## [WHAT THE TASK ASKS]
Collect every line from the items below that contains the string "computer". Matching is case-sensitive.

Text and element pointing records
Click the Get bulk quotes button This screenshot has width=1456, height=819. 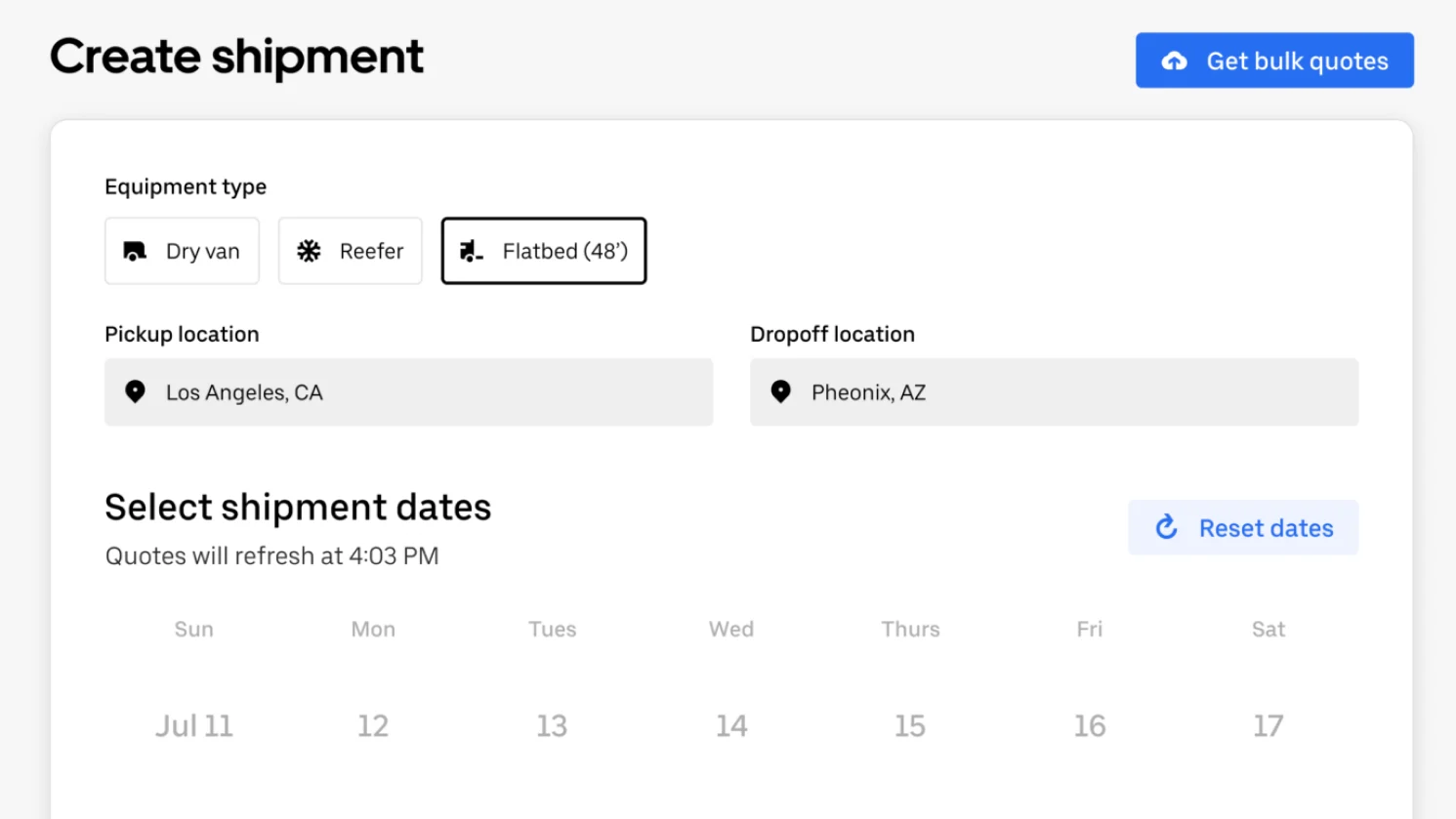[1273, 61]
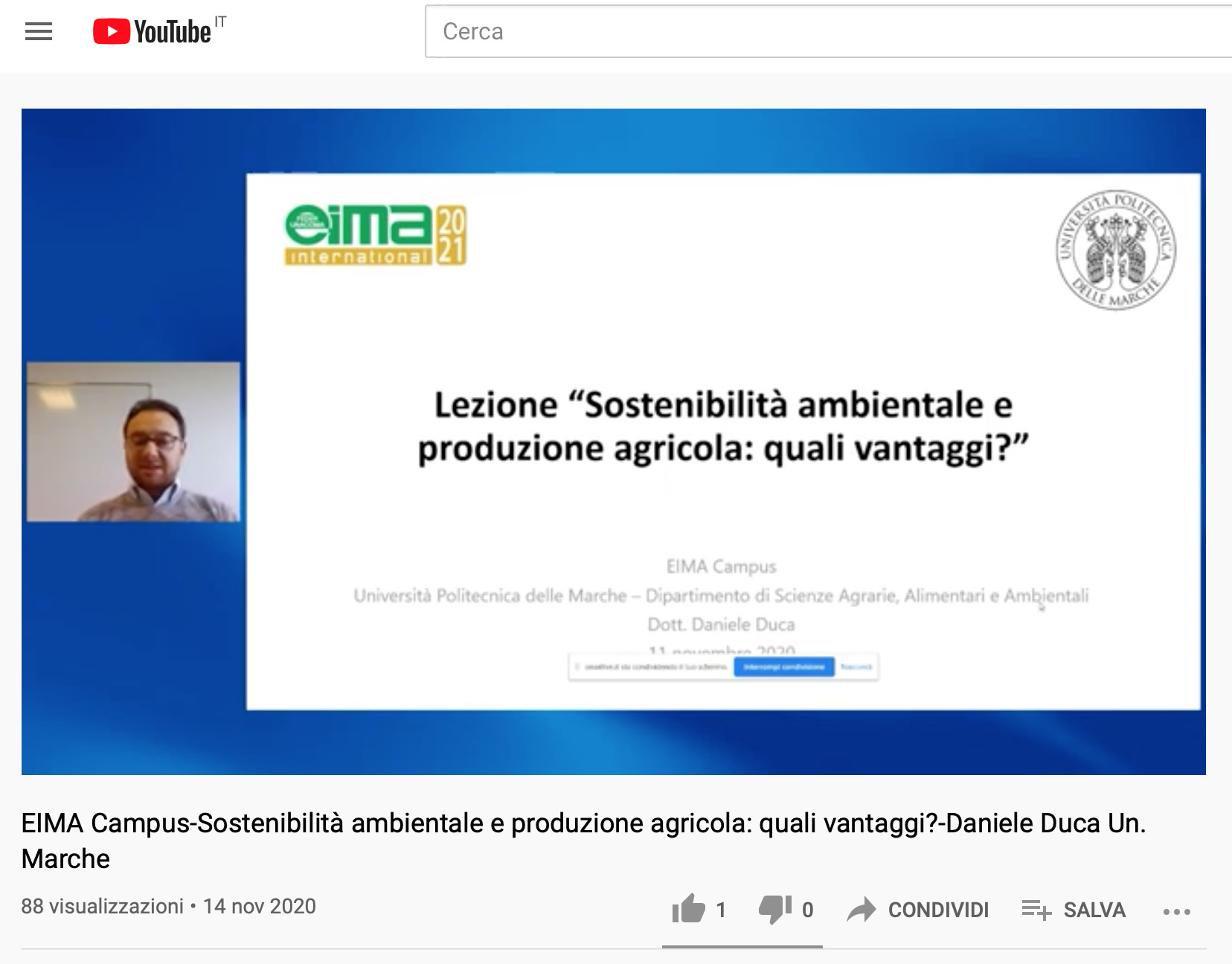The image size is (1232, 964).
Task: Click the 88 visualizzazioni view count
Action: [x=102, y=906]
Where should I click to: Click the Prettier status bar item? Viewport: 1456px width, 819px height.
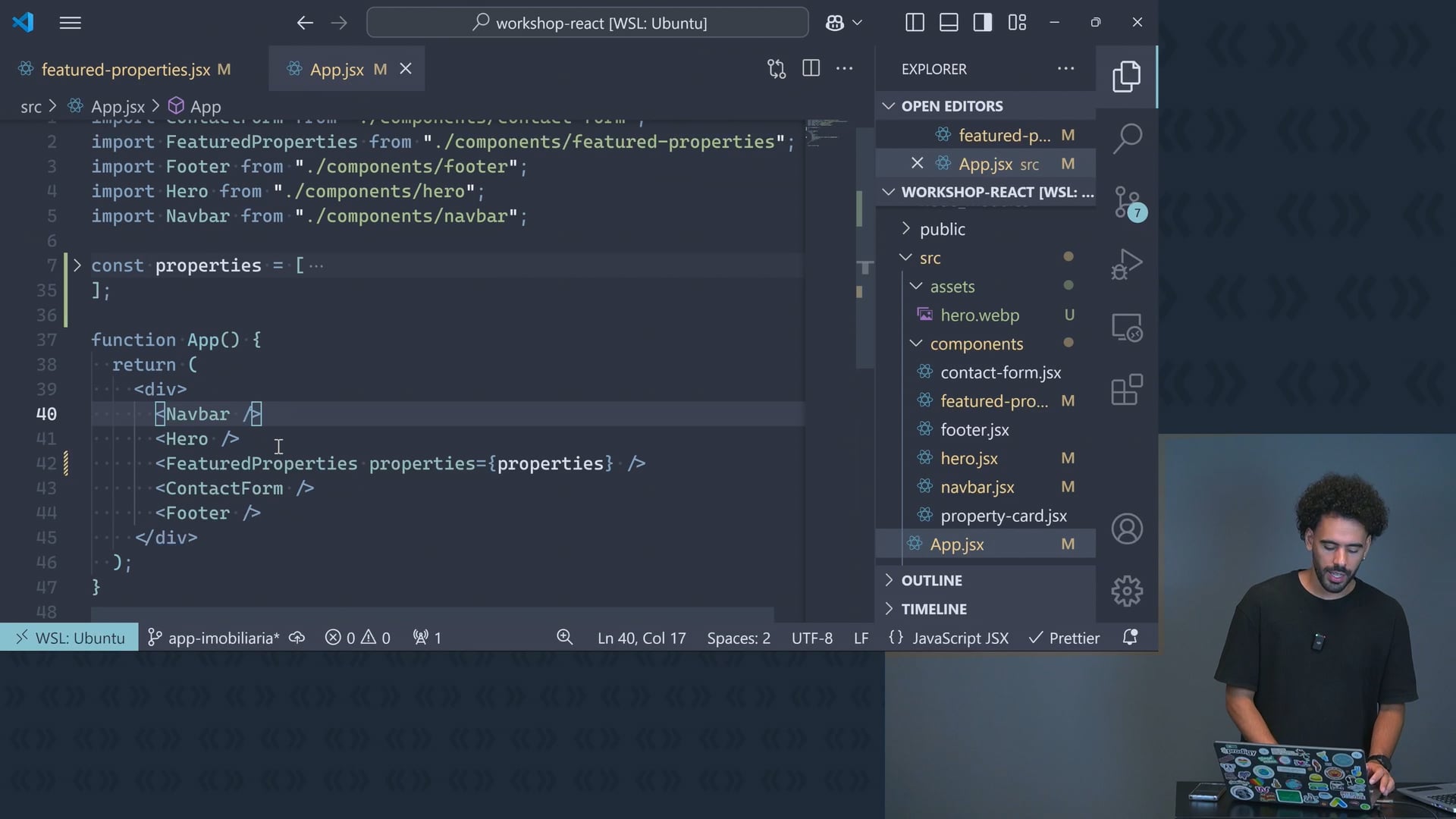(x=1065, y=639)
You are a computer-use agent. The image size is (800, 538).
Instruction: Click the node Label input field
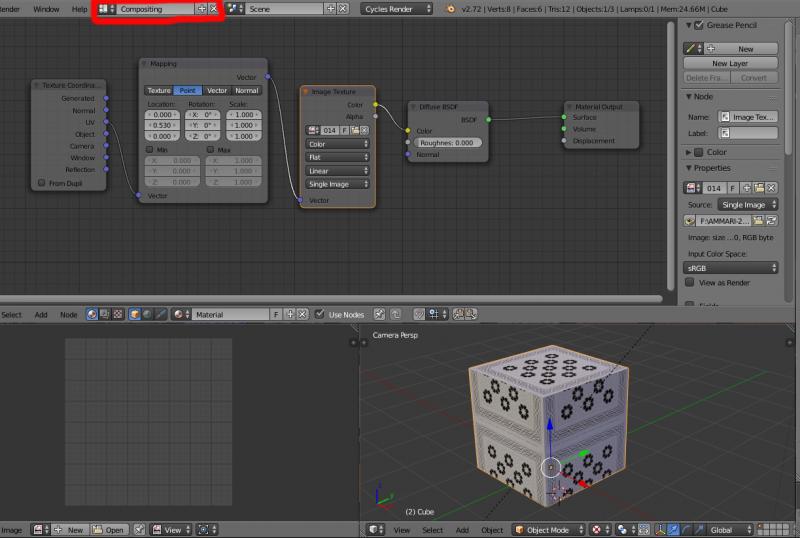click(748, 132)
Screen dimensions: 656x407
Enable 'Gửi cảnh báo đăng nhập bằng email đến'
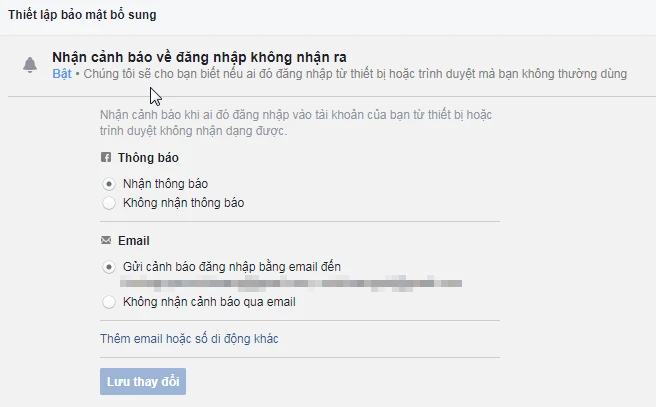[109, 267]
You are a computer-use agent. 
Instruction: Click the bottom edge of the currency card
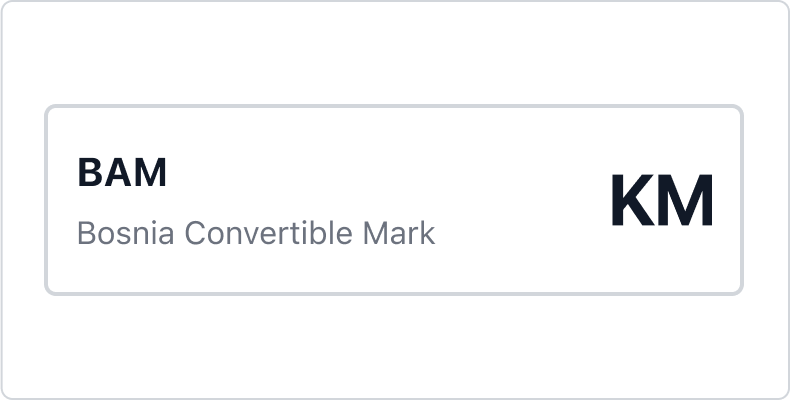coord(394,294)
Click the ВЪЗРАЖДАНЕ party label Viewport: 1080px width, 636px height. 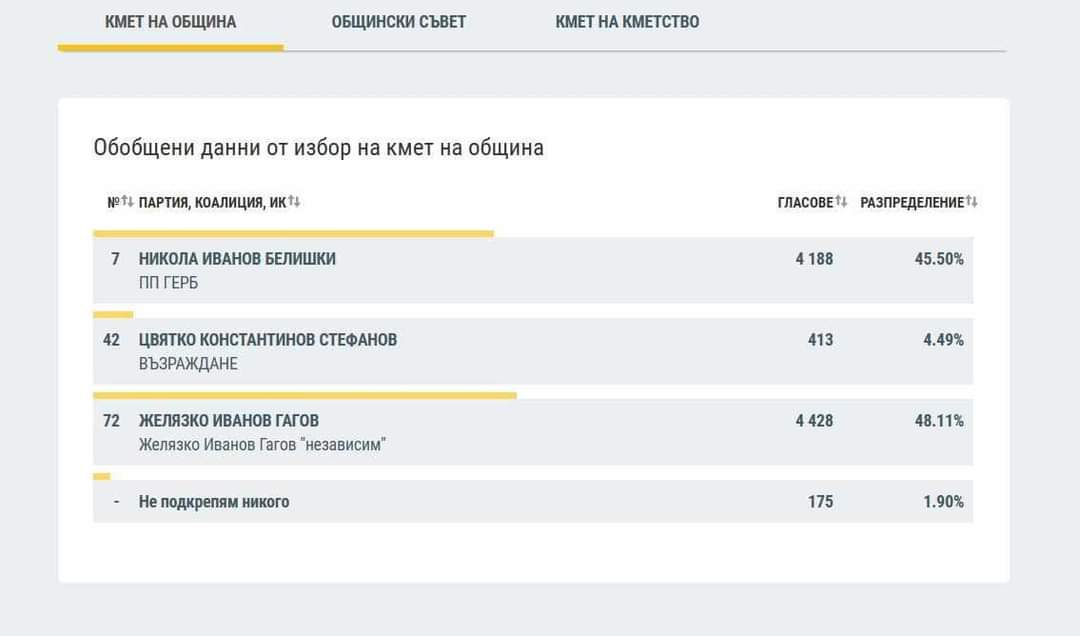188,365
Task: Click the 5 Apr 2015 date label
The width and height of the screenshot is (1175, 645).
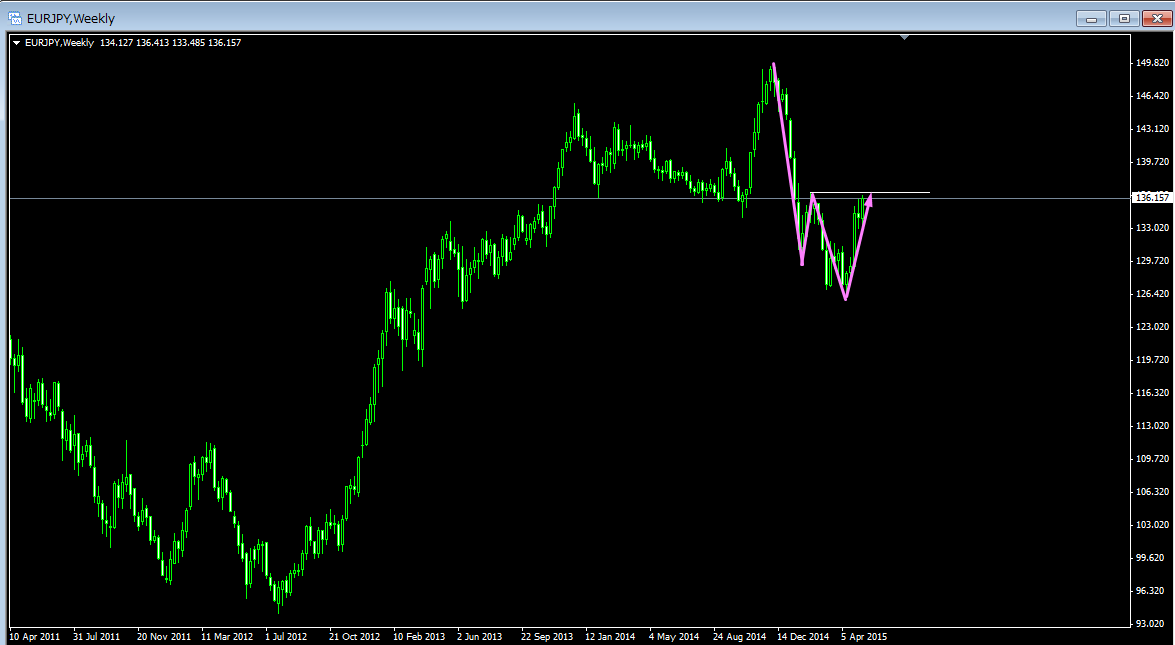Action: tap(864, 636)
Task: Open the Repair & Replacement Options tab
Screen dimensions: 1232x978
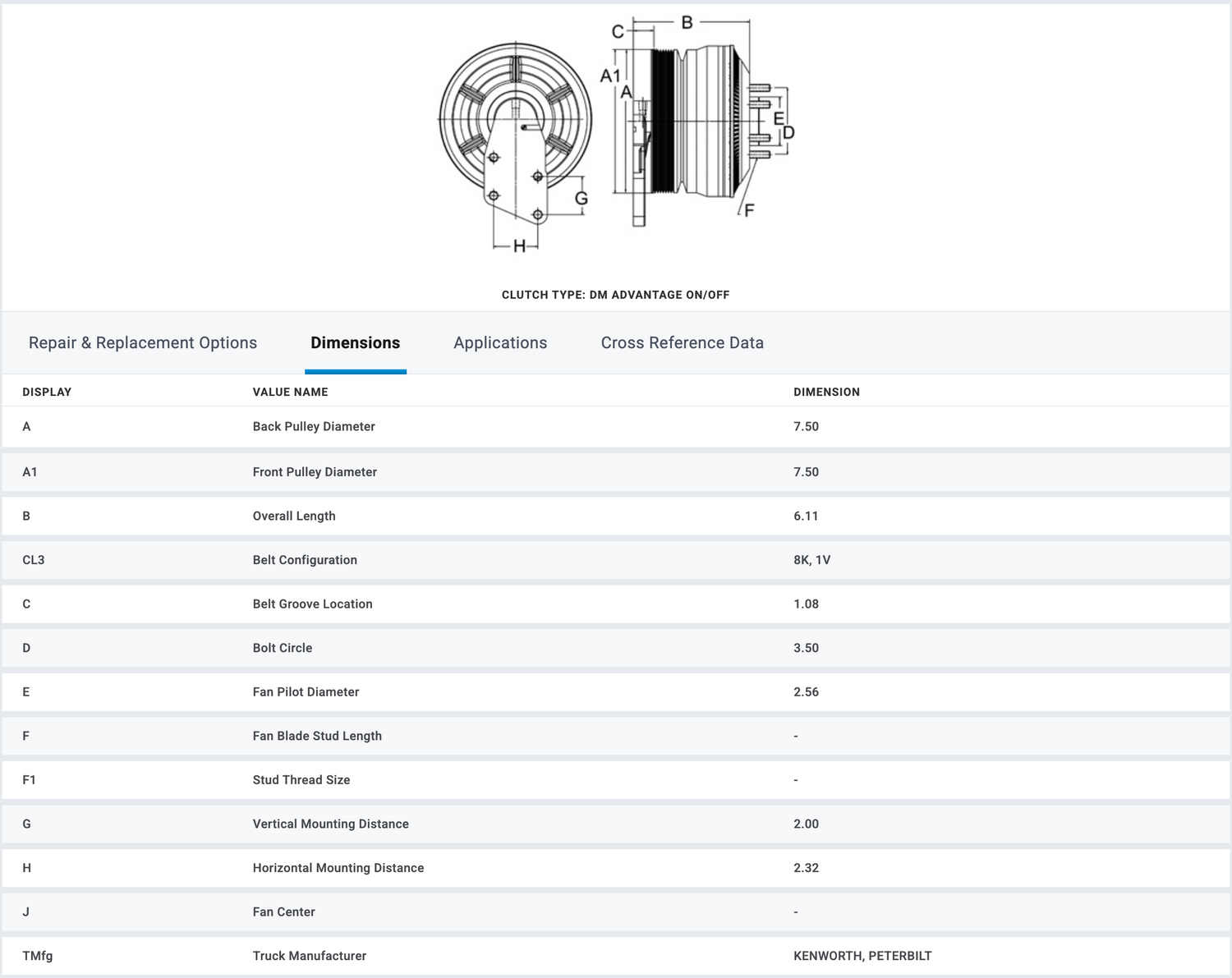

## [EXERCISE RESPONSE]
You are a computer-use agent. The image size is (800, 538).
You are a computer-use agent. 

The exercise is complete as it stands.